Provided text:
A Perfect Storm of Necrophilic Self-worth regulation

"The time has passed when you would come to our lands and kill our women and children. God willing, you will be attacked in every street, every village, every city and every airport.”
Source: Zeit.de [translation].

17-year-old refugee Riaz Khan Ahmadzai from Afghanistan had videotaped himself announcing violence in the name of Daesh. He was not just a lone wolf; he was indeed in contact with the infamous organisation that encouraged him to use a vehicle as a weapon. But the teenager reminded his contacts that he did not own a driver’s license. Instead, he informed them of a different plan, namely that he would enter a train with a knife and a hatchet to attack the first passengers he would encounter – whoever they may be. The random victims of 18 July happened to be a family of tourists from Hong Kong. The 62-year-old father and his daughter’s boyfriend suffered life-threatening injuries. After stopping in Würzburg, the attacker left the train. Upon encountering a 51-year-old woman walking her dog, he hit her in the face with the hatchet. Shortly afterwards he was fatally shot by the police.

Process sociology helps us to fathom the emotional pain of violent extremists. It demonstrates that our mind is a communication system in a dynamic network of communicative relations. Our thoughts, emotions and conversations (ie. our individualised social habitus) can only be understood as self-worth oriented processes. Everything we do is relational; it is directed at others. Gholamasad’s research is based upon Elias’ concept of figuration (Elias 1978, 1991). Humans are fundamentally directed towards others and seek to attach valencies, which can be understood as emotional needs. These valencies are attached through establishing emotionally rewarding relationships with others, a network of family, friends, colleagues and maybe even imagined entities.

 

The figurational model according to Norbert Elias. Diagram taken from Elias, N. 1978. What is Sociology? New York, Columbia University Press.

The figurational model according to Norbert Elias. Diagram taken from Elias, N. 1978. What is Sociology? New York, Columbia University Press.

In a world that is perceived as inherently unjust, a world in which a young person is denied a gratifying network of self-worth inducing emotional bonds (ie. attaching valencies), he/she is likely to be more receptive to a narrative of injustice done to a group that is imagined to be entitled to supremacy. The discrepancy between the group’s reality and its rightful place taps into the emotional suffering of its potential recruits.

Extracted entries:
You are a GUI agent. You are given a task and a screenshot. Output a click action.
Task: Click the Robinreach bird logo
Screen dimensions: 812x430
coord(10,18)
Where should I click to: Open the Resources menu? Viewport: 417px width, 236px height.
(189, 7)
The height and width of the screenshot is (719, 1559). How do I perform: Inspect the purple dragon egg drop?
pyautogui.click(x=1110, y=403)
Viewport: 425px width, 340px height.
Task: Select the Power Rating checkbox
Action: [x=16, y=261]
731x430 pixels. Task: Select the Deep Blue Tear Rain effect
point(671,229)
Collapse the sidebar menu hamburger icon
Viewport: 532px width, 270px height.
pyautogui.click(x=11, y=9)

Tasks and exercises:
1) Answer these questions using the article on violent extremism.
(a) Which country was the 17-year-old refugee from?
(b) Who were the random victims of 18 July?
(c) Whose concept of figuration is Gholamasad's research based upon?
2) According to the article on violent extremism, which others can make up the network of emotionally rewarding relationships through which valencies are attached? List them all.
3) Carry the article on violent extremism forward from its last sentence.

Responses per task:
1)
(a) Afghanistan
(b) A family of tourists from Hong Kong
(c) Norbert Elias's

2)
- Family
- Friends
- Colleagues
- Imagined entities

3)
If the imagined order cannot be restored, the martyr’s contribution can be perceived as a meaningful way of tackling emotional suffering and injustice and helping the imagined ‘we group’, whether this may be the ummah, the Aryan race or another group. Extreme violence and upholding self-sacrifice as a virtue is an indicator of the degree of painful incongruence between the ideal and reality. In this respect, the Islamist narrative is different from – but also similar to – the national socialist narrative.

The Northern European nativism of Anders Breivik corresponds to the regional nativism of the Taliban and the pan-Islamic nativism of IS, a nativism based on the idea that the we group is under attack by intruders who are dangerous and destructive and can only be defeated by ruthless determination. Any devoted Sunni Muslim can be part of this we group, whether it is an Indonesian activist or a German convert.

Another dichotomy which helps explain the social psychological processes that lead us to hateful ideology and death cults is the distinction between necrophilia and biophilia. Necrophilia is a general affinity to death and destruction; biophilia is the affinity to a life of stable emotional bonds of positive reinforcement with fellow human beings as well as non-human nature.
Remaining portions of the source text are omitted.